A behavioral health provider had overbilling issues, but nowhere near the level the state originally claimed when it shut off Medicaid funding to the non-profit.
The Santa Fe New Mexican reported that Easter Seals El Mirador, a behavioral health provider had $127,240 in overbilling. The state originally accused the provider of $850,000 in overbilling.
The state cut off Medicaid funding from the provider, and more than a dozen others, when it found “credible allegations of fraud” in an audit of behavioral health providers according to then-Human Services Department Secretary Sidonie Squier. Easter Seals was cleared of fraud by the office of Attorney General Hector Balderas in January of this year.
At the same time, Balderas released a redacted version of the behavioral health audit, something that the Human Services Department and Attorney General had previously refused to do, citing the law enforcement exemption in the state’s Inspection of Public Records Act. Judges upheld the reasoning.
Earlier in June, Easter Seals was one of three behavioral health providers to file suit against the state. This brought the total number of providers suing the state to seven.

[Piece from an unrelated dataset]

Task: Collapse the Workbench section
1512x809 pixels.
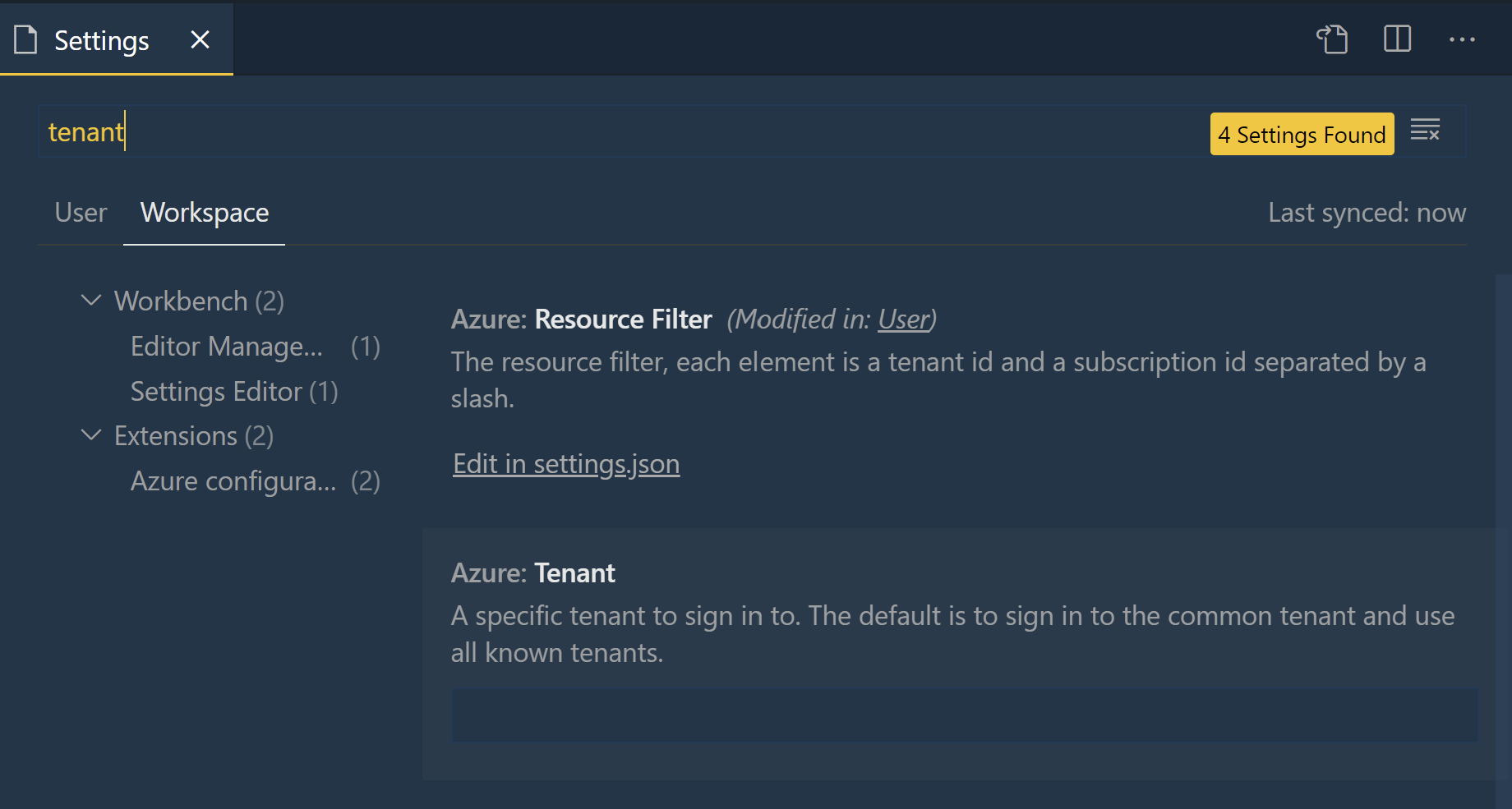Action: point(91,300)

The New Mexican reported on the latest news about the Santa Fe-area provider.
But Nancy Smith-Leslie, the Human Services Department Medicaid director, wrote in recent letter to Easter Seals officials that “based on the documentary evidence” and arguments presented during an administrative hearing this spring, “Easter Seals El Mirador was overpaid in the total amount of $127,240.40.”

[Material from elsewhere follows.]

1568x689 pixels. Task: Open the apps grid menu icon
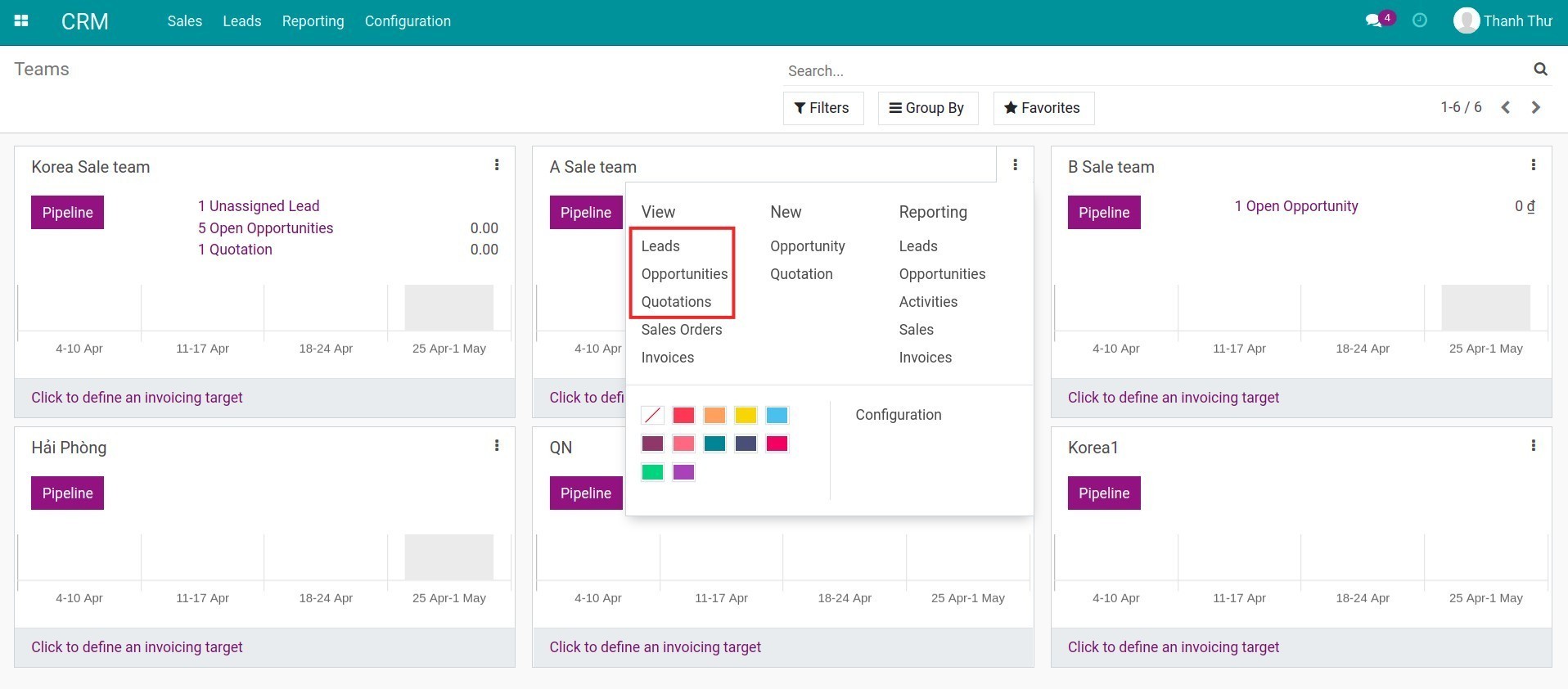click(22, 21)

Top officials from Easter Seals El Mirador said the Human Services Department arrived at the latest figure by extrapolating that total from evidence of roughly $691 worth of alleged billing errors in seven claims that the service provider submitted for Medicaid reimbursements from July 2009 to January 2013.

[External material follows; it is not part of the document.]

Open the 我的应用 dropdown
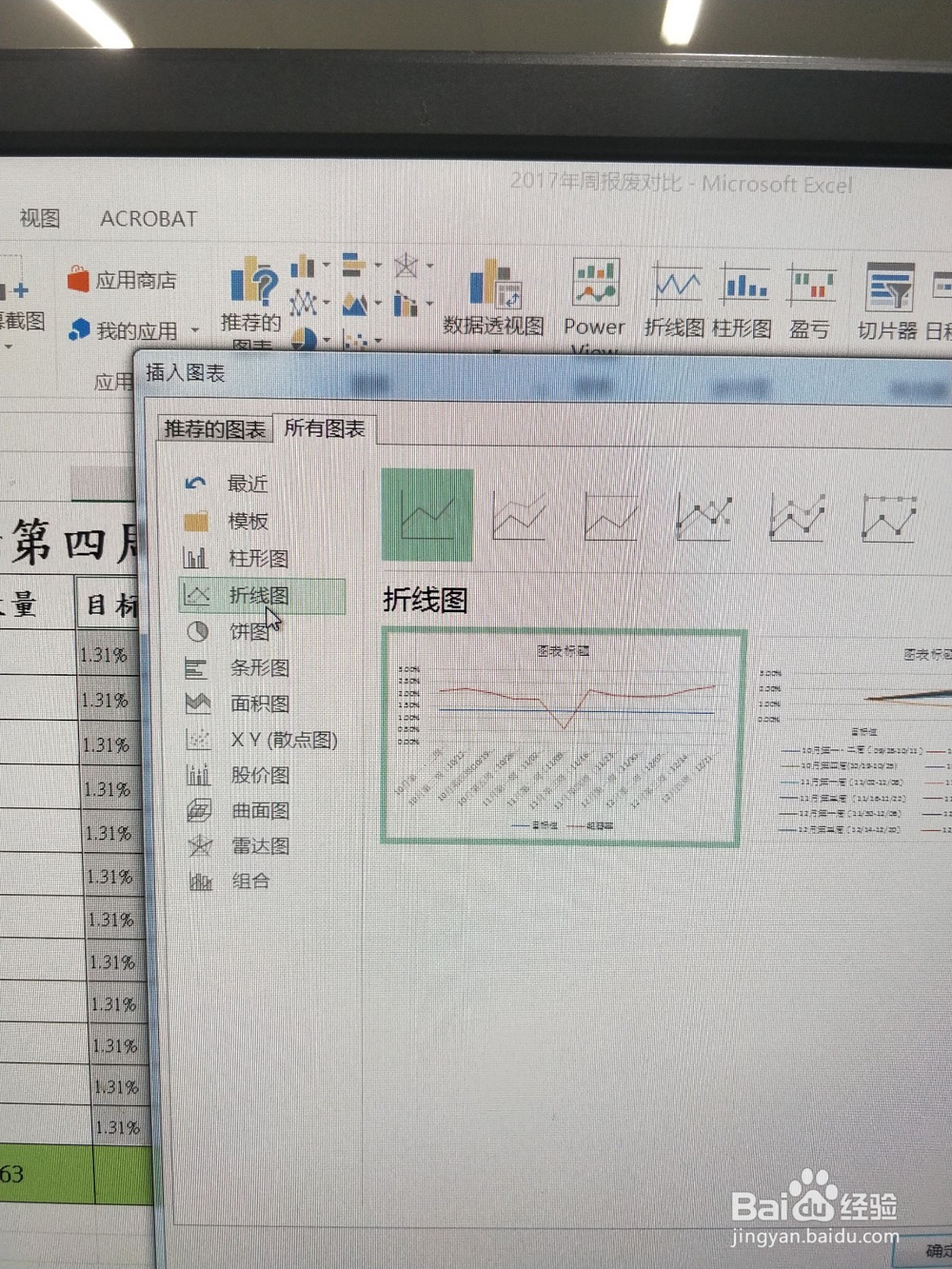 click(x=195, y=330)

Smith-Leslie dated her letter June 24 — the two-year anniversary of the shake-up in which the Martinez administration called leaders of Easter Seals and 14 other behavioral health care providers to Santa Fe to tell them that “credible allegations” existed to show they had defrauded Medicaid out of $36 million over a three-year period.
Three weeks ago, Balderas’ office announced that a third provider was cleared of fraud charges, the Service Organization for Youth based in Raton.
The Attorney General’s office is seeking forensic audit firms to complete a review of the remaining behavioral health organizations.